The 422-bed Victoria General Hospital (VGH) and Siemens Electric Limited have since 1983 been piloting the implementation
of comprehensive computerized medical imaging, including digital acquisition of diagnostic images,
in British Columbia. Although full PACS is not yet in place at VGH, experience to date habeen used to project
annual cost figures (including capital replacement) for a fully-computerized department. The resulting economic
evaluation has been labelled hypothetical to emphasize that some key cost components were estimated rather
than observed; this paper presents updated cost figures based on recent revisions to proposed departmental equipment
configuration which raised the cost of conventional imaging equipment by $0.3 million* and lowered the cost
of computerized imaging equipment by $0.8 million.

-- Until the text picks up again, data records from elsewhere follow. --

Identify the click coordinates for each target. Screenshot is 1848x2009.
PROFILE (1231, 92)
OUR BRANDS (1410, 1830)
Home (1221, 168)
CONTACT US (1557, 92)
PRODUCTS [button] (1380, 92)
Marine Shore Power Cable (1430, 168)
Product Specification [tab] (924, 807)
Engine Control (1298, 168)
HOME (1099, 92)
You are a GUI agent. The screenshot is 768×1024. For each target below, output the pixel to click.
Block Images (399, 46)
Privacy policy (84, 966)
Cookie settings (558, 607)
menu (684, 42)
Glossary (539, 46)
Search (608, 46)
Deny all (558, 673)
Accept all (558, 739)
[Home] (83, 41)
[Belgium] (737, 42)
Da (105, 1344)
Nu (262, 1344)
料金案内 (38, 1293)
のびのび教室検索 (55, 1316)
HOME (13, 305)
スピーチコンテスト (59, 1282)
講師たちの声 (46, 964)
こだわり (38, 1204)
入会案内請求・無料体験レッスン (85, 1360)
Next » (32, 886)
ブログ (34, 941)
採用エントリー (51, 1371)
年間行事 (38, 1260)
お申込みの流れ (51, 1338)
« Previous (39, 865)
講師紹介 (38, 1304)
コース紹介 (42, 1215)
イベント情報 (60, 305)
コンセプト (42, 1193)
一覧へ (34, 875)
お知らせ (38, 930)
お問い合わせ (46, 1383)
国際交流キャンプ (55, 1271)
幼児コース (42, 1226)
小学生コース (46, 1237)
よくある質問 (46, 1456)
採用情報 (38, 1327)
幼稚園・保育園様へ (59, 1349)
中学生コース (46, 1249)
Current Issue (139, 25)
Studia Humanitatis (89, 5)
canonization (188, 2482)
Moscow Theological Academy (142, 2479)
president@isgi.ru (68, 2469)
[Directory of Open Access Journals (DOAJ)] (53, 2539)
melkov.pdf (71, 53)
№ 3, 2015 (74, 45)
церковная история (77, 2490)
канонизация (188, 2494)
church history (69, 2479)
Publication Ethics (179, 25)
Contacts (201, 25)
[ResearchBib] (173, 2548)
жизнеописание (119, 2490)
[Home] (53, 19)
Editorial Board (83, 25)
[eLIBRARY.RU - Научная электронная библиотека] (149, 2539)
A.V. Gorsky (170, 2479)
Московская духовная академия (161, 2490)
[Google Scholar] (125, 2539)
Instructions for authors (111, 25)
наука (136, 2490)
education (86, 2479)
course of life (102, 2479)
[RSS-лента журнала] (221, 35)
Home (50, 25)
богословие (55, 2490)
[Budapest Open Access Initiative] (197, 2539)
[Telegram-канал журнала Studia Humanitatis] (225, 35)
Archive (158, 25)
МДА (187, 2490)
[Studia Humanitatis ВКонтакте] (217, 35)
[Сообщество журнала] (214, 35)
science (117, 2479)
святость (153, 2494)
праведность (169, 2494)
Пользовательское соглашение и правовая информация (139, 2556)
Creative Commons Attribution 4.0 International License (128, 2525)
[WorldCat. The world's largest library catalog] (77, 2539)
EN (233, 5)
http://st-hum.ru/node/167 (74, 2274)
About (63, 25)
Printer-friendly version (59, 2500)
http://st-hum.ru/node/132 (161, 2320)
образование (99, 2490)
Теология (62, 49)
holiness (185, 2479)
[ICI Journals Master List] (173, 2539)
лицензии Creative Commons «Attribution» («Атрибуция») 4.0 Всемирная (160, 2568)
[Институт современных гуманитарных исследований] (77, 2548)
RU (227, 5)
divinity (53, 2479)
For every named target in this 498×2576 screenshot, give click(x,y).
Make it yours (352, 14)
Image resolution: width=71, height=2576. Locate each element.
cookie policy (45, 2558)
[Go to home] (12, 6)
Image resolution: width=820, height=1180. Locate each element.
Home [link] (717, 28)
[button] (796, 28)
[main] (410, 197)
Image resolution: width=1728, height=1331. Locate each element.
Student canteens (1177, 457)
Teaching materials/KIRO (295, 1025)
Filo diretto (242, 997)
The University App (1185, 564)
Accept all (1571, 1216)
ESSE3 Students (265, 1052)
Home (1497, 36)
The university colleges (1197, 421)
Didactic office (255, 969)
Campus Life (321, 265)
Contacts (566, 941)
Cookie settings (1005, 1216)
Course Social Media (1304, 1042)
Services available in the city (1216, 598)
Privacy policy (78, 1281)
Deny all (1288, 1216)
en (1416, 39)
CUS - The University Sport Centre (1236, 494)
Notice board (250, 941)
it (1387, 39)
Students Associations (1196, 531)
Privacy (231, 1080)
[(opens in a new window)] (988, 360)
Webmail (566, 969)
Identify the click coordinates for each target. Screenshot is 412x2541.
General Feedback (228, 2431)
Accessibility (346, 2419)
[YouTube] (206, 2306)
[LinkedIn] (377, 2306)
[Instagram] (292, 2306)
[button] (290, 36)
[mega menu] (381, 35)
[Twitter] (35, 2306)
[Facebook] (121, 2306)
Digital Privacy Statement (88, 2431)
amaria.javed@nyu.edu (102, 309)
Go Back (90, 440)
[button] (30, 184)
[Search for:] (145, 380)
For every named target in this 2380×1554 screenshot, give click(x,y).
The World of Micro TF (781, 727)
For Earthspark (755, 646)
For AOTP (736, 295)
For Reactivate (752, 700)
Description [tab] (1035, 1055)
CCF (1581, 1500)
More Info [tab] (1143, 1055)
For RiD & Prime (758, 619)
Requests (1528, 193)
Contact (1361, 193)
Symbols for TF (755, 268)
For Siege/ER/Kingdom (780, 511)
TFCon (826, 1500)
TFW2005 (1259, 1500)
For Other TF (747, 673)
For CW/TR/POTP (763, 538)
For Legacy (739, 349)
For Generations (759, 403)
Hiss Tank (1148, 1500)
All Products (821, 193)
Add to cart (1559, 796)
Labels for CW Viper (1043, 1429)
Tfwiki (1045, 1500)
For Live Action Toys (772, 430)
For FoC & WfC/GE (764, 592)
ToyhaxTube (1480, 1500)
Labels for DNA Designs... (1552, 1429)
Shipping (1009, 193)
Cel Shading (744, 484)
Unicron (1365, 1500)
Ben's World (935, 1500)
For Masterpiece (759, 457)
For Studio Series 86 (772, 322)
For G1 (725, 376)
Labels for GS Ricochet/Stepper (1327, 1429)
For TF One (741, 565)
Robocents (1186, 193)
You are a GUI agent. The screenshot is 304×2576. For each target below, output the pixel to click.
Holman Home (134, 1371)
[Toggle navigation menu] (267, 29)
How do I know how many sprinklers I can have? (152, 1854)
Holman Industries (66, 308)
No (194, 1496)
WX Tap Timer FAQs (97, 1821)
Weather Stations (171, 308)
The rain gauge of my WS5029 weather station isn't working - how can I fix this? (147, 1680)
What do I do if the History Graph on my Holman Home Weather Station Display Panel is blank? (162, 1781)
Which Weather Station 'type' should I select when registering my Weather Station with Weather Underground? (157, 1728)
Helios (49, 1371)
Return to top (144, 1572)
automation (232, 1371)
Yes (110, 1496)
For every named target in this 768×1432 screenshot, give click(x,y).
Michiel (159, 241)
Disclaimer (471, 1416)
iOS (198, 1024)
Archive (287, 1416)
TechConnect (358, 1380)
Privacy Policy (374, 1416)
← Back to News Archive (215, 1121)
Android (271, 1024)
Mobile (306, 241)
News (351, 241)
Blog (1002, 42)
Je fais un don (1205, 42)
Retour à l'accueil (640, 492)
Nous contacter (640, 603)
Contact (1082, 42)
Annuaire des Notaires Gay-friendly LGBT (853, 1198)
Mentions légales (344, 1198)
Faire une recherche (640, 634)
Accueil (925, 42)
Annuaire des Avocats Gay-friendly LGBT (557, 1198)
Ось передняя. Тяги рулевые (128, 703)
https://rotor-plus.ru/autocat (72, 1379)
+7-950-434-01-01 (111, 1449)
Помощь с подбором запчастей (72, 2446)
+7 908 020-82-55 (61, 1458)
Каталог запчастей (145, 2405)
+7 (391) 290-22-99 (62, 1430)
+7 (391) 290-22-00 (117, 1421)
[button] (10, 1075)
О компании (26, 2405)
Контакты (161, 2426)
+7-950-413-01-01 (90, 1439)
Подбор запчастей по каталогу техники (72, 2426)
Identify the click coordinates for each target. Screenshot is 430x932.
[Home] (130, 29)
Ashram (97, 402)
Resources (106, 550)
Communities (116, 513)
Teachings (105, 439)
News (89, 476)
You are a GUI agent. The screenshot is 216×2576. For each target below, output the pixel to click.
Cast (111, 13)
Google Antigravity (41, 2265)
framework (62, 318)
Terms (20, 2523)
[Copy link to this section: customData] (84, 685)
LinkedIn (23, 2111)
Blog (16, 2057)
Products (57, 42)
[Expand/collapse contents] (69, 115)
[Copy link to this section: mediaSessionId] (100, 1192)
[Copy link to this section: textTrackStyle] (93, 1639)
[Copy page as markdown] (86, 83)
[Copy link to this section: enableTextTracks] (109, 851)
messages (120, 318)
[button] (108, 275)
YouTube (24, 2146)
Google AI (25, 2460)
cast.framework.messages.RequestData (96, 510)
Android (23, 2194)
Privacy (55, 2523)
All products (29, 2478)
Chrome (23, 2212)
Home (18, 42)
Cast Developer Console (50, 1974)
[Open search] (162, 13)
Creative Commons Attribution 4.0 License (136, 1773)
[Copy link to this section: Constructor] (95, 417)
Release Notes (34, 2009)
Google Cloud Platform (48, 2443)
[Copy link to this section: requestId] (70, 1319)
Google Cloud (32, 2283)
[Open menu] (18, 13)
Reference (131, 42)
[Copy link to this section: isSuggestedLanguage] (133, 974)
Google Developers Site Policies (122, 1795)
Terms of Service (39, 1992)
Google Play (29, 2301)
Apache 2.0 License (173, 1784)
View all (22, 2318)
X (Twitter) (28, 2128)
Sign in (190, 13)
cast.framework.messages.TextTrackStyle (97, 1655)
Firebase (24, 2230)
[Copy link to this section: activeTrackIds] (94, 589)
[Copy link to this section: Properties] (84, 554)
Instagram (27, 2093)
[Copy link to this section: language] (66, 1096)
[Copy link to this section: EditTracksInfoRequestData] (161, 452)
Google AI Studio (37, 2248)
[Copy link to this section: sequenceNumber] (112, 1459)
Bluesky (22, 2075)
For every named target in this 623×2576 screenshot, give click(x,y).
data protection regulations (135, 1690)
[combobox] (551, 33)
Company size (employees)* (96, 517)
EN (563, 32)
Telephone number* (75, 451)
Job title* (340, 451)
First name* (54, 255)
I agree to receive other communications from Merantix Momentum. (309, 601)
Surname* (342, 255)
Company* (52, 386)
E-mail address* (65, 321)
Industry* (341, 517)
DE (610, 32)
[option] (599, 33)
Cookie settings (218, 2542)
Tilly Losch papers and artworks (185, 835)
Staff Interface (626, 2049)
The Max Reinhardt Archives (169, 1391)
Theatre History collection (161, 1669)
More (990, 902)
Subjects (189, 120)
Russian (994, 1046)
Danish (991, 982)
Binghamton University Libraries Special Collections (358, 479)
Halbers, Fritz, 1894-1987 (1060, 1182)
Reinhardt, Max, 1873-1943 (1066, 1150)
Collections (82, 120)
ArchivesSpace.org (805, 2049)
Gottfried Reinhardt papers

Compared with conventional diagnostic imaging, computerized imaging appears to raise overall annual costs at
VGH by nearly $0.7 million, or 11.6%; this is more favourable than the previous results, which indicated extra
annual costs of $1 million (16.9%). Sensitivity analysis still indicates that all reasonable changes in the
underlying assumptions result in higher costs for computerized imaging than for conventional imaging.
Computerized imaging offers lower radiation exposure to patients, shorter waiting times, and other potential
advantages, but as yet the price of obtaining these benefits remains substantial.